What is required
Each record below needs to be set down again exactly.

Material supplied
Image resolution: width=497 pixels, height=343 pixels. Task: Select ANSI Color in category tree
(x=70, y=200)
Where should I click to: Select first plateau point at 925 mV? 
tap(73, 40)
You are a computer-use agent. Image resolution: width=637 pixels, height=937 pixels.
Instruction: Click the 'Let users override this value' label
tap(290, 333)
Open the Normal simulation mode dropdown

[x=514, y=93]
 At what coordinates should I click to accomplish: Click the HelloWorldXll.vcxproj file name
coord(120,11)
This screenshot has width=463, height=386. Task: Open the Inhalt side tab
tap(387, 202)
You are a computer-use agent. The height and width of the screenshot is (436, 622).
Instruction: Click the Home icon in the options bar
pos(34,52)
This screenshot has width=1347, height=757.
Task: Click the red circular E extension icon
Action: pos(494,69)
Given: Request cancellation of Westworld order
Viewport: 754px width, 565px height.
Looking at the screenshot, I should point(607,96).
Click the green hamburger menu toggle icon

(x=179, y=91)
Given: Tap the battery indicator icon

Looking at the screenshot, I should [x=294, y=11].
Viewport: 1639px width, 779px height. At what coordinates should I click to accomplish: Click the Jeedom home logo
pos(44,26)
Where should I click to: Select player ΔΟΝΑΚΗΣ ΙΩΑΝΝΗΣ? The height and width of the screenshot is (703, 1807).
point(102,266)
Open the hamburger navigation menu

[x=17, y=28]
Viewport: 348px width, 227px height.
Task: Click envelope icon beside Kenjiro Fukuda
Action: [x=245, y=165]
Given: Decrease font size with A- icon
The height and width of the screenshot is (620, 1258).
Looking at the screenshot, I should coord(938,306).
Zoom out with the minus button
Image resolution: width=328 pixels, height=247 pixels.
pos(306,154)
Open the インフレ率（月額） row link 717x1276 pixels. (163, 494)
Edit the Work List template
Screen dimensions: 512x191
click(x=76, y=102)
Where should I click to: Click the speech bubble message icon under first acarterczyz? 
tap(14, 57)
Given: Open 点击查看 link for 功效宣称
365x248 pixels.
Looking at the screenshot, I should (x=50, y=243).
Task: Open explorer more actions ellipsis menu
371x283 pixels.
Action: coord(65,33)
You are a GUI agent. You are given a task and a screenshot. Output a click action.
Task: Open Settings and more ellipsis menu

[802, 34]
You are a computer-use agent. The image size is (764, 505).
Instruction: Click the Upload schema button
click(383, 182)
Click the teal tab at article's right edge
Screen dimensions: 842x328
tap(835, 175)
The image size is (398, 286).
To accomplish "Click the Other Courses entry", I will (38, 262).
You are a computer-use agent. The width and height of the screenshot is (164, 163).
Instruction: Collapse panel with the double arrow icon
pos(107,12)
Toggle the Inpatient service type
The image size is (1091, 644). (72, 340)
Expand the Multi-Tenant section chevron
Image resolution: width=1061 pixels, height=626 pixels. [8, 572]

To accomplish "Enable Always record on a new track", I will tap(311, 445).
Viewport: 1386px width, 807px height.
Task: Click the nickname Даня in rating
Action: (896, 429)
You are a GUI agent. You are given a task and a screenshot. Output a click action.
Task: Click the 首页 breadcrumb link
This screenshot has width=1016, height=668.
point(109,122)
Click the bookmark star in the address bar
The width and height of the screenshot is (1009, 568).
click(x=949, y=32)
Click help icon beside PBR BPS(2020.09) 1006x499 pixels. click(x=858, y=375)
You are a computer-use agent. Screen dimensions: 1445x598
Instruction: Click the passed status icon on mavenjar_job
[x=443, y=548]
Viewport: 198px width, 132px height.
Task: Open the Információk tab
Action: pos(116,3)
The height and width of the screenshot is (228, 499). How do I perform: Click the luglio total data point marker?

Answer space
Image resolution: width=497 pixels, height=343 pixels. Task: Select ANSI Color in category tree
(x=70, y=200)
Where should I click to: Select first plateau point at 925 mV? 
tap(73, 40)
You are a computer-use agent. Image resolution: width=637 pixels, height=937 pixels.
Instruction: Click the 'Let users override this value' label
tap(290, 333)
Open the Normal simulation mode dropdown

[x=514, y=93]
 At what coordinates should I click to accomplish: Click the HelloWorldXll.vcxproj file name
coord(120,11)
This screenshot has width=463, height=386. Task: Open the Inhalt side tab
tap(387, 202)
You are a computer-use agent. The height and width of the screenshot is (436, 622).
Instruction: Click the Home icon in the options bar
pos(34,52)
This screenshot has width=1347, height=757.
Task: Click the red circular E extension icon
Action: pos(494,69)
Given: Request cancellation of Westworld order
Viewport: 754px width, 565px height.
Looking at the screenshot, I should point(607,96).
Click the green hamburger menu toggle icon

(x=179, y=91)
Given: Tap the battery indicator icon

Looking at the screenshot, I should [x=294, y=11].
Viewport: 1639px width, 779px height. At what coordinates should I click to accomplish: Click the Jeedom home logo
pos(44,26)
Where should I click to: Select player ΔΟΝΑΚΗΣ ΙΩΑΝΝΗΣ? The height and width of the screenshot is (703, 1807).
point(102,266)
Open the hamburger navigation menu

[x=17, y=28]
Viewport: 348px width, 227px height.
Task: Click envelope icon beside Kenjiro Fukuda
Action: [x=245, y=165]
Given: Decrease font size with A- icon
The height and width of the screenshot is (620, 1258).
Looking at the screenshot, I should coord(938,306).
Zoom out with the minus button
Image resolution: width=328 pixels, height=247 pixels.
pos(306,154)
Open the インフレ率（月額） row link 717x1276 pixels. (163, 494)
Edit the Work List template
Screen dimensions: 512x191
click(x=76, y=102)
Where should I click to: Click the speech bubble message icon under first acarterczyz? 
tap(14, 57)
Given: Open 点击查看 link for 功效宣称
365x248 pixels.
Looking at the screenshot, I should (x=50, y=243).
Task: Open explorer more actions ellipsis menu
371x283 pixels.
Action: coord(65,33)
You are a GUI agent. You are given a task and a screenshot. Output a click action.
Task: Open Settings and more ellipsis menu

[802, 34]
You are a computer-use agent. The image size is (764, 505).
Instruction: Click the Upload schema button
click(383, 182)
Click the teal tab at article's right edge
Screen dimensions: 842x328
tap(835, 175)
The image size is (398, 286).
To accomplish "Click the Other Courses entry", I will (38, 262).
You are a computer-use agent. The width and height of the screenshot is (164, 163).
Instruction: Collapse panel with the double arrow icon
pos(107,12)
Toggle the Inpatient service type
The image size is (1091, 644). (72, 340)
Expand the Multi-Tenant section chevron
Image resolution: width=1061 pixels, height=626 pixels. [8, 572]

To accomplish "Enable Always record on a new track", I will tap(311, 445).
Viewport: 1386px width, 807px height.
Task: Click the nickname Даня in rating
Action: (896, 429)
You are a GUI agent. You are given a task and a screenshot. Output a click action.
Task: Click the 首页 breadcrumb link
This screenshot has width=1016, height=668.
point(109,122)
Click the bookmark star in the address bar
The width and height of the screenshot is (1009, 568).
click(x=949, y=32)
Click help icon beside PBR BPS(2020.09) 1006x499 pixels. click(x=858, y=375)
You are a computer-use agent. Screen dimensions: 1445x598
Instruction: Click the passed status icon on mavenjar_job
[x=443, y=548]
Viewport: 198px width, 132px height.
Task: Open the Információk tab
Action: pos(116,3)
The height and width of the screenshot is (228, 499). How do I perform: Click the luglio total data point marker?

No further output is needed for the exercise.